Stated problem: Rewrite the records below as a JSON list of strings, one string per line, leaving out blank lines.

Dataset extract:
»»

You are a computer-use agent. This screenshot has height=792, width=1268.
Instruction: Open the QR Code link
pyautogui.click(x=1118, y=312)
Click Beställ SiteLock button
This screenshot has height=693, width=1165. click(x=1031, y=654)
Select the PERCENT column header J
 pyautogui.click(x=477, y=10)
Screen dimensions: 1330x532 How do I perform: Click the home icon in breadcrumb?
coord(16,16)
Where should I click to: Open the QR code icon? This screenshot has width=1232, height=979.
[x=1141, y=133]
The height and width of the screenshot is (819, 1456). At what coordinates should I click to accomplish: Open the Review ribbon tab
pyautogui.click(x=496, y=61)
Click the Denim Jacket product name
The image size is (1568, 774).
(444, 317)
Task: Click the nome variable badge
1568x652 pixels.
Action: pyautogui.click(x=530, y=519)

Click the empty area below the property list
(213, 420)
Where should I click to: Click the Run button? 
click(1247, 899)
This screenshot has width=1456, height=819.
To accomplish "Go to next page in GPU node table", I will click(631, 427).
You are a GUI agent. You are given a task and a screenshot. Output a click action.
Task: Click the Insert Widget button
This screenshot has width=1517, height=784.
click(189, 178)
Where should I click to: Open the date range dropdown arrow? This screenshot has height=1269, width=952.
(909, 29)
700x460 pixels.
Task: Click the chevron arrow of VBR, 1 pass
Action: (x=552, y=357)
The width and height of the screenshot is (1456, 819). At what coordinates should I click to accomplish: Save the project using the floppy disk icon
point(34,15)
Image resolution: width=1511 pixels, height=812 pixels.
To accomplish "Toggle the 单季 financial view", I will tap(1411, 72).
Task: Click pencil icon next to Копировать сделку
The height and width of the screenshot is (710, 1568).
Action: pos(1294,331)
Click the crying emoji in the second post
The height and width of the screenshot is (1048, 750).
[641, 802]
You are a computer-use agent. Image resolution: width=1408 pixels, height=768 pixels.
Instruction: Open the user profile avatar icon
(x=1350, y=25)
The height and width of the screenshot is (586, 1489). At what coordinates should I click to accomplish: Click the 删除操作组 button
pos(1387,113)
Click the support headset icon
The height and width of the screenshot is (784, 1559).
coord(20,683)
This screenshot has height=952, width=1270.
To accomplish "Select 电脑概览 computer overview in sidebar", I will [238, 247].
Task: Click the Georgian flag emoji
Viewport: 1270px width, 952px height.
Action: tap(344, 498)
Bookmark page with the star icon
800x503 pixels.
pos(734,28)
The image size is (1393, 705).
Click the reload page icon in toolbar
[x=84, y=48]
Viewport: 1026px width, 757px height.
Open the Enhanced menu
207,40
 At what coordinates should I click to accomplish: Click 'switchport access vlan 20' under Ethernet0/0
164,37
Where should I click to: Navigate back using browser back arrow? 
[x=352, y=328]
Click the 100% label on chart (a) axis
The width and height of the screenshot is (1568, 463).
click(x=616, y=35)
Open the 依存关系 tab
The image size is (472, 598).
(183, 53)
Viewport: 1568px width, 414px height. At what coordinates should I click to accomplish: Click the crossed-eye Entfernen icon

««

Exercise response:
[
  "You are a computer-use agent. This screenshot has height=792, width=1268.",
  "Instruction: Open the QR Code link",
  "pyautogui.click(x=1118, y=312)",
  "Click Beställ SiteLock button",
  "This screenshot has height=693, width=1165. click(x=1031, y=654)",
  "Select the PERCENT column header J",
  " pyautogui.click(x=477, y=10)",
  "Screen dimensions: 1330x532 How do I perform: Click the home icon in breadcrumb?",
  "coord(16,16)",
  "Where should I click to: Open the QR code icon? This screenshot has width=1232, height=979.",
  "[x=1141, y=133]",
  "The height and width of the screenshot is (819, 1456). At what coordinates should I click to accomplish: Open the Review ribbon tab",
  "pyautogui.click(x=496, y=61)",
  "Click the Denim Jacket product name",
  "The image size is (1568, 774).",
  "(444, 317)",
  "Task: Click the nome variable badge",
  "1568x652 pixels.",
  "Action: pyautogui.click(x=530, y=519)",
  "Click the empty area below the property list",
  "(213, 420)",
  "Where should I click to: Click the Run button? ",
  "click(1247, 899)",
  "This screenshot has width=1456, height=819.",
  "To accomplish \"Go to next page in GPU node table\", I will click(631, 427).",
  "You are a GUI agent. You are given a task and a screenshot. Output a click action.",
  "Task: Click the Insert Widget button",
  "This screenshot has width=1517, height=784.",
  "click(189, 178)",
  "Where should I click to: Open the date range dropdown arrow? This screenshot has height=1269, width=952.",
  "(909, 29)",
  "700x460 pixels.",
  "Task: Click the chevron arrow of VBR, 1 pass",
  "Action: (x=552, y=357)",
  "The width and height of the screenshot is (1456, 819). At what coordinates should I click to accomplish: Save the project using the floppy disk icon",
  "point(34,15)",
  "Image resolution: width=1511 pixels, height=812 pixels.",
  "To accomplish \"Toggle the 单季 financial view\", I will tap(1411, 72).",
  "Task: Click pencil icon next to Копировать сделку",
  "The height and width of the screenshot is (710, 1568).",
  "Action: pos(1294,331)",
  "Click the crying emoji in the second post",
  "The height and width of the screenshot is (1048, 750).",
  "[641, 802]",
  "You are a computer-use agent. Image resolution: width=1408 pixels, height=768 pixels.",
  "Instruction: Open the user profile avatar icon",
  "(x=1350, y=25)",
  "The height and width of the screenshot is (586, 1489). At what coordinates should I click to accomplish: Click the 删除操作组 button",
  "pos(1387,113)",
  "Click the support headset icon",
  "The height and width of the screenshot is (784, 1559).",
  "coord(20,683)",
  "This screenshot has height=952, width=1270.",
  "To accomplish \"Select 电脑概览 computer overview in sidebar\", I will [238, 247].",
  "Task: Click the Georgian flag emoji",
  "Viewport: 1270px width, 952px height.",
  "Action: tap(344, 498)",
  "Bookmark page with the star icon",
  "800x503 pixels.",
  "pos(734,28)",
  "The image size is (1393, 705).",
  "Click the reload page icon in toolbar",
  "[x=84, y=48]",
  "Viewport: 1026px width, 757px height.",
  "Open the Enhanced menu",
  "207,40",
  " At what coordinates should I click to accomplish: Click 'switchport access vlan 20' under Ethernet0/0",
  "164,37",
  "Where should I click to: Navigate back using browser back arrow? ",
  "[x=352, y=328]",
  "Click the 100% label on chart (a) axis",
  "The width and height of the screenshot is (1568, 463).",
  "click(x=616, y=35)",
  "Open the 依存关系 tab",
  "The image size is (472, 598).",
  "(183, 53)",
  "Viewport: 1568px width, 414px height. At what coordinates should I click to accomplish: Click the crossed-eye Entfernen icon"
]